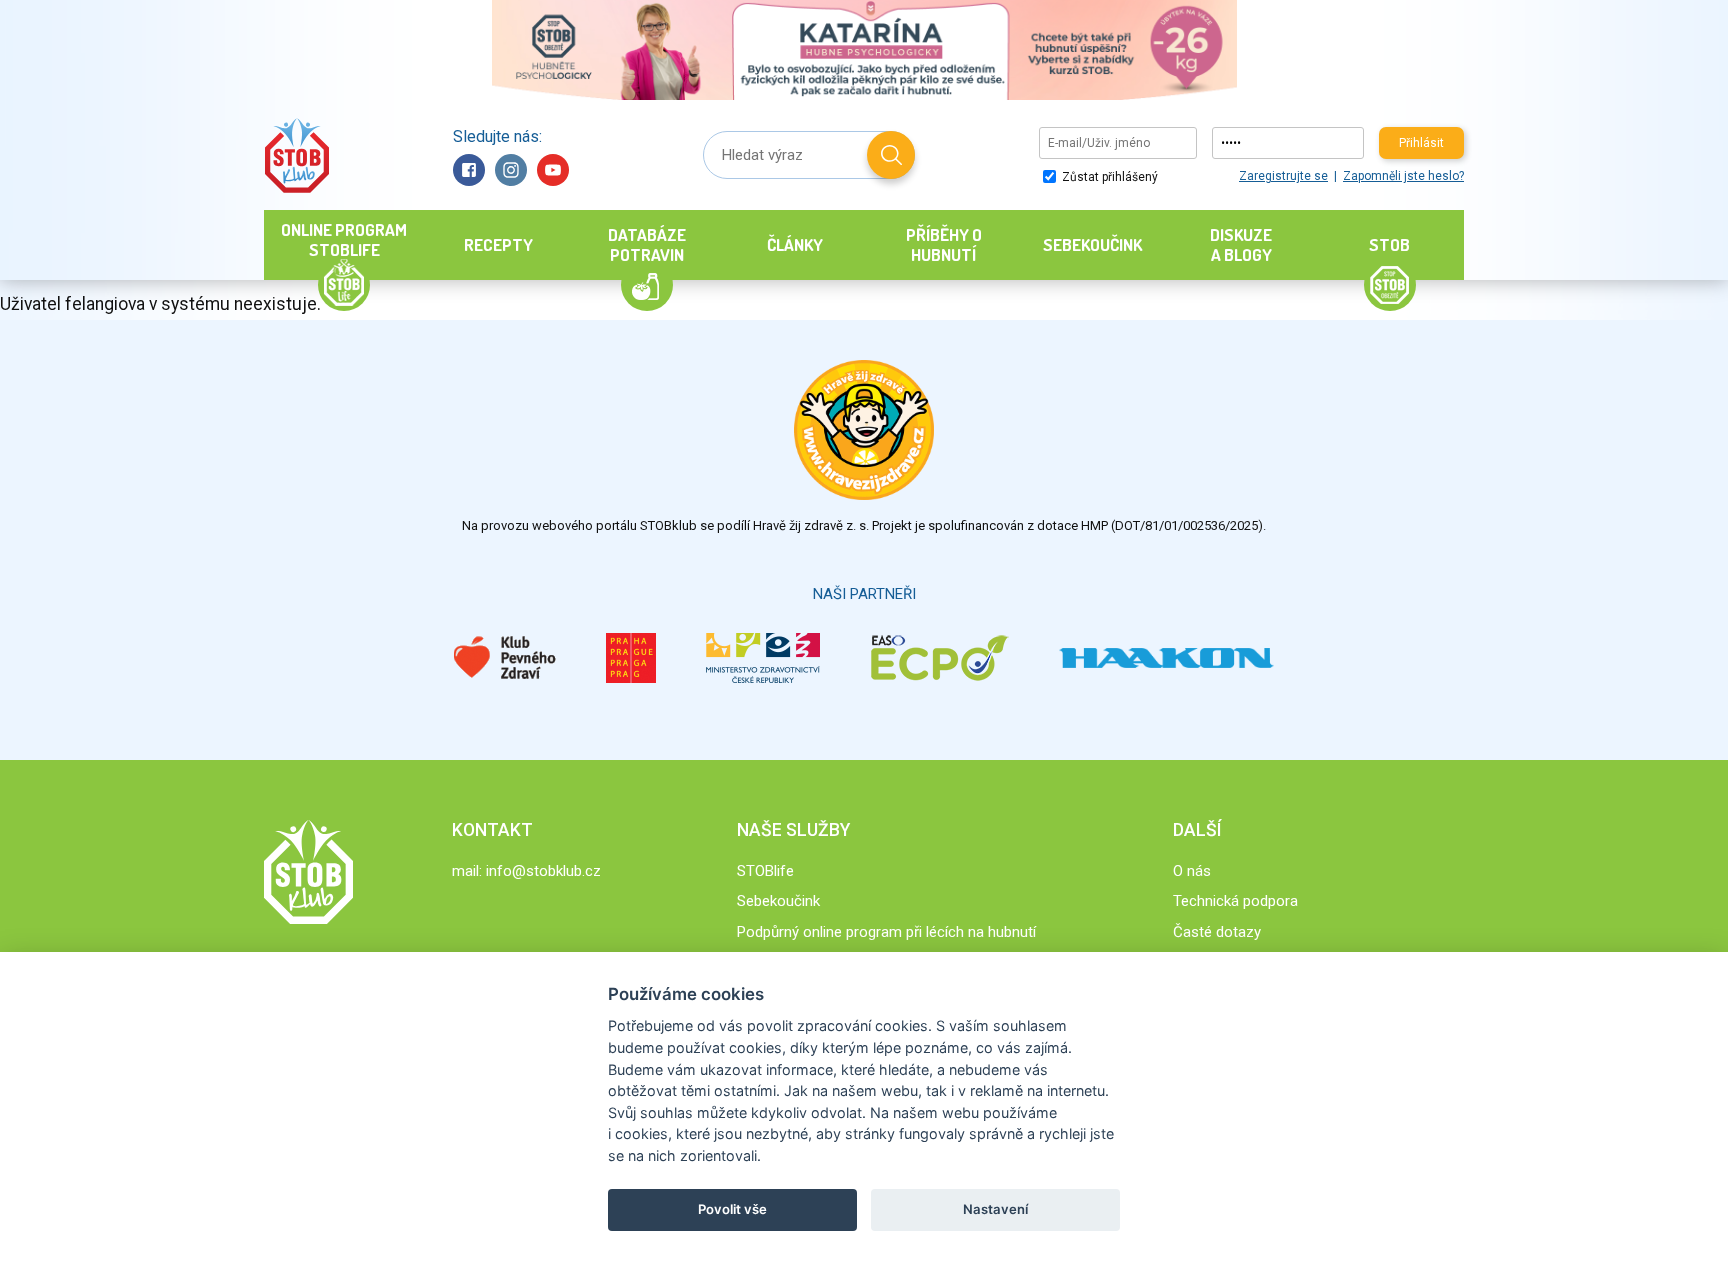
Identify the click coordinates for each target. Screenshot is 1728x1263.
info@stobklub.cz (543, 871)
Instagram (511, 170)
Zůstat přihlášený (1108, 177)
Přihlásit (1421, 143)
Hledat (891, 155)
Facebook (469, 170)
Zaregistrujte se (1283, 176)
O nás (1192, 871)
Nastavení (995, 1209)
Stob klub (296, 155)
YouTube (553, 170)
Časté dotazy (1217, 932)
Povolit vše (732, 1209)
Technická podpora (1235, 901)
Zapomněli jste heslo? (1403, 176)
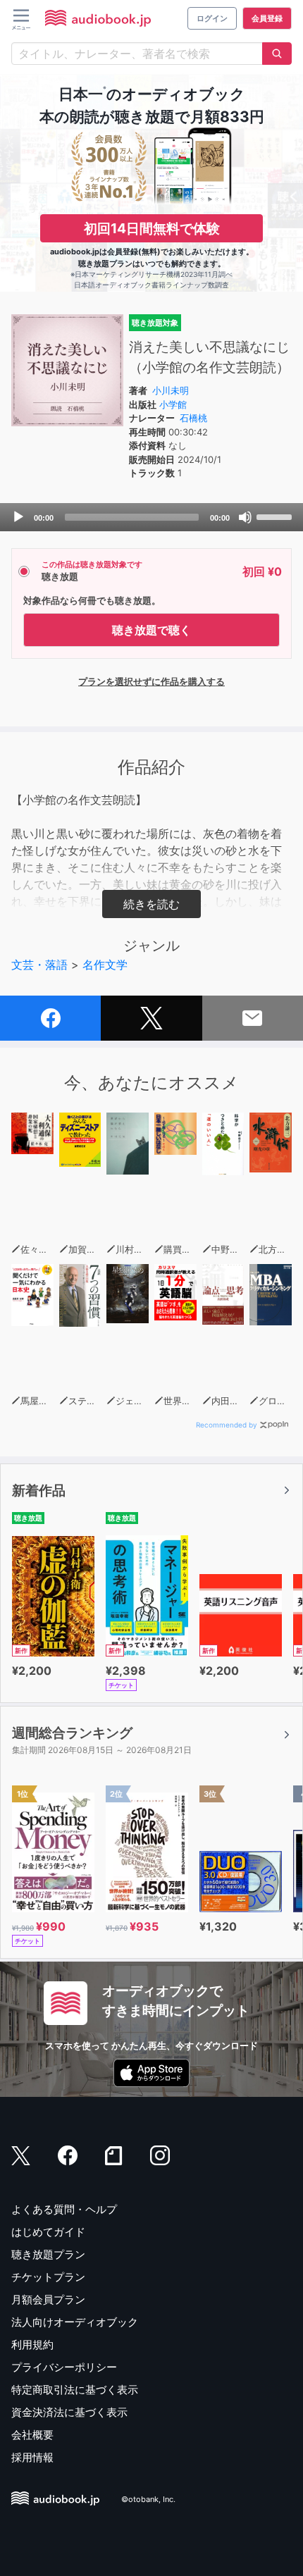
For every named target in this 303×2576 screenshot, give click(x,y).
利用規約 (32, 2344)
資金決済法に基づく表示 (69, 2412)
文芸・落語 (39, 965)
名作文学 (105, 965)
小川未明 (170, 390)
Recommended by (226, 1424)
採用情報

•••••

→ What is required:
Everything in the material above should be reproduced exactly, except the pictures.

→ Task result:
Identify the click coordinates for each target. Screenshot is 1728x1263.
info@stobklub.cz (543, 871)
Instagram (511, 170)
Zůstat přihlášený (1108, 177)
Přihlásit (1421, 143)
Hledat (891, 155)
Facebook (469, 170)
Zaregistrujte se (1283, 176)
O nás (1192, 871)
Nastavení (995, 1209)
Stob klub (296, 155)
YouTube (553, 170)
Časté dotazy (1217, 932)
Povolit vše (732, 1209)
Technická podpora (1235, 901)
Zapomněli jste heslo? (1403, 176)
For every named target in this 303×2576 screenshot, give click(x,y).
利用規約 (32, 2344)
資金決済法に基づく表示 (69, 2412)
文芸・落語 (39, 965)
名作文学 (105, 965)
小川未明 (170, 390)
Recommended by (226, 1424)
採用情報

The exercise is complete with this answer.